そう自分に言い聞かせ、私たちはコンビニへ入った。
「何か飲み物買いましょうか。お金おろしてる間に僕飲み物取ってきますよ?」
「ありがとう!お願いしようかな。」
「何がいいですか?」
「それじゃあねぇ・・・私はCoffee(カーフィー)」
いきなりキター!!
発想の斜め上なうえにノーガードだったー!!
そして続けざまに
「あっ、やっぱりコーヒー牛乳にしようかな。
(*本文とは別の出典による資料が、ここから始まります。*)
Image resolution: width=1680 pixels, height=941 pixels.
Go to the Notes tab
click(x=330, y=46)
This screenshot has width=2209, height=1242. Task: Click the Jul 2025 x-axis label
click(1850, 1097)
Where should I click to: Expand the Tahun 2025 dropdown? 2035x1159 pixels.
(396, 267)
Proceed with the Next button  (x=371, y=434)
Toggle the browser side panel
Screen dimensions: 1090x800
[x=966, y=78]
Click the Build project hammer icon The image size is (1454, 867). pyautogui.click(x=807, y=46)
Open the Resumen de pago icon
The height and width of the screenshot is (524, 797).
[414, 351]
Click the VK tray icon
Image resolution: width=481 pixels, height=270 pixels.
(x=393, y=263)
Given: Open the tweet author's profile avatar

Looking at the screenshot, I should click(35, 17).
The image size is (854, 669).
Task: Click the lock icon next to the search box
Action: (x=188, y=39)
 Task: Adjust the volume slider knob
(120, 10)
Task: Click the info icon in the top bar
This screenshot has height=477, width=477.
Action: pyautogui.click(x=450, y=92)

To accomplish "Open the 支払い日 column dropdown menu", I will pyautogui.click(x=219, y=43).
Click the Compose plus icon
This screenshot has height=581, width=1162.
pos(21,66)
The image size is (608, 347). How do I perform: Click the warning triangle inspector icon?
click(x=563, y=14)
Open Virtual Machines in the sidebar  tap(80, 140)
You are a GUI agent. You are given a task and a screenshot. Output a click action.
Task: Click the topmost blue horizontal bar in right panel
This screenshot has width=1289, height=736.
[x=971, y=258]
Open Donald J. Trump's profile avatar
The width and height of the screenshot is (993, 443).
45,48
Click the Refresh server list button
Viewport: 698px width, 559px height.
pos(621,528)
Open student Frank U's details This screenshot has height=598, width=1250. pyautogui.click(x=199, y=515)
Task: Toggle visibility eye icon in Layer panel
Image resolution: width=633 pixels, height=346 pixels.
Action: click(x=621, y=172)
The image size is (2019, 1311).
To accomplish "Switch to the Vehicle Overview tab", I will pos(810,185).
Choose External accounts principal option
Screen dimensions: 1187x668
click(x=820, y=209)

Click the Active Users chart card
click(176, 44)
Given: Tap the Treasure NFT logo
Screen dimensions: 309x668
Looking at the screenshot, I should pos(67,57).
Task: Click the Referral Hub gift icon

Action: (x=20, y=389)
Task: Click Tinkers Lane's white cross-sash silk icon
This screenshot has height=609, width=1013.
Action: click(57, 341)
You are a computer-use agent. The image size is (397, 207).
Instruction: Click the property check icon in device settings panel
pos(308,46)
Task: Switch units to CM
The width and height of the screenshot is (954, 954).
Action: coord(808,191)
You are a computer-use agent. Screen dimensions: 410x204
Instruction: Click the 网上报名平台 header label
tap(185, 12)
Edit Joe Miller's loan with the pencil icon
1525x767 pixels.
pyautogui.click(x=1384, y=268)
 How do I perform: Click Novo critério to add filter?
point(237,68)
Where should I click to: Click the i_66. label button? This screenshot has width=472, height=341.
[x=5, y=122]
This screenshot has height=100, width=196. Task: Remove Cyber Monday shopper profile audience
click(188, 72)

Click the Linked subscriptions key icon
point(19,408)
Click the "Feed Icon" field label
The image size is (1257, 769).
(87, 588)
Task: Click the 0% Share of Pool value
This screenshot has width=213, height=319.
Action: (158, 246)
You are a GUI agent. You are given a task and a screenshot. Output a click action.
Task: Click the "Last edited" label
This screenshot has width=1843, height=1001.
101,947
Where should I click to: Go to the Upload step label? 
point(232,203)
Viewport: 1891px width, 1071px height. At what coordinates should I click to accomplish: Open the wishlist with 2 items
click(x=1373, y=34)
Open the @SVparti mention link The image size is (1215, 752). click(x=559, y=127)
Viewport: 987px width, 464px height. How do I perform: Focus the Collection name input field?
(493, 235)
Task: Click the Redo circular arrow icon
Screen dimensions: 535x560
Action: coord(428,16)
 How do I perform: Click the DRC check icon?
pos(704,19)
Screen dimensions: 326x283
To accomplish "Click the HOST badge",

」
ええええええええええええええ!!!!
カーフィー牛乳じゃねぇのおおおおおお!!!!
その後の事は全く覚えていない。
思い通りにならない女、推定還暦前後おそるべし・・・。
またこんな事もあった。
あいつは食堂で働く看板娘だった。
私は足繁く通った。
勿論、この看板娘が見たいからだ。
お釣りを渡す際に
「はい、20万円♪」
とニッコリ笑う彼女に私は恋にも似た感情を覚えたものだ。
彼女をどうにか振り向かせたい。
そう思った私は彼女の常套句でもある「○○万円」を逆に使ってやろうと思い立った。
「ふふふ、面白い人(*´∀`*)」
そう言われるに違いない。
そしていよいよその時が来た。
「はい、お会計780円でーす。」
「あ、それじゃ・・・1000万円で」
・・・来い。
・・・・・・来い。
・・・・・・・・笑ってくれ。
「はい、1000円ですね・・・220万円のお返しでーす」
完璧なまでのスルー!!
「それは私だけに許されたフレーズなのよ!!」とでも言わんばかりのスルー。
その後はどうやって帰宅したか全く覚えていない。
ちなみにその店は閉店して、今は更地になっている。
閉店の張り紙に
「年齢の為、体力が続かなくなりました。」
と書いてあった時も、その真っ直ぐ過ぎる言葉に何も言えず
ただただ「さすがだな。」とつぶやくしかなかったのは言うまでもないだろう。
と、ダラダラとこんな事を書いてしまった。
そろそろグラスも底を突く。
まぁ何が言いたかったのかというと
年配者は難しいって事で(笑)
※追記
「おーい♪」と見知らぬ女性に手を振られました。
(もしかしたら知り合いかもしれない)と思い手を振りました。
この後の話はしなくてもいいと思います。
あれです。オランジーナ現象です。
誰か上げた手のカッコイイ下ろし方教えて下さい。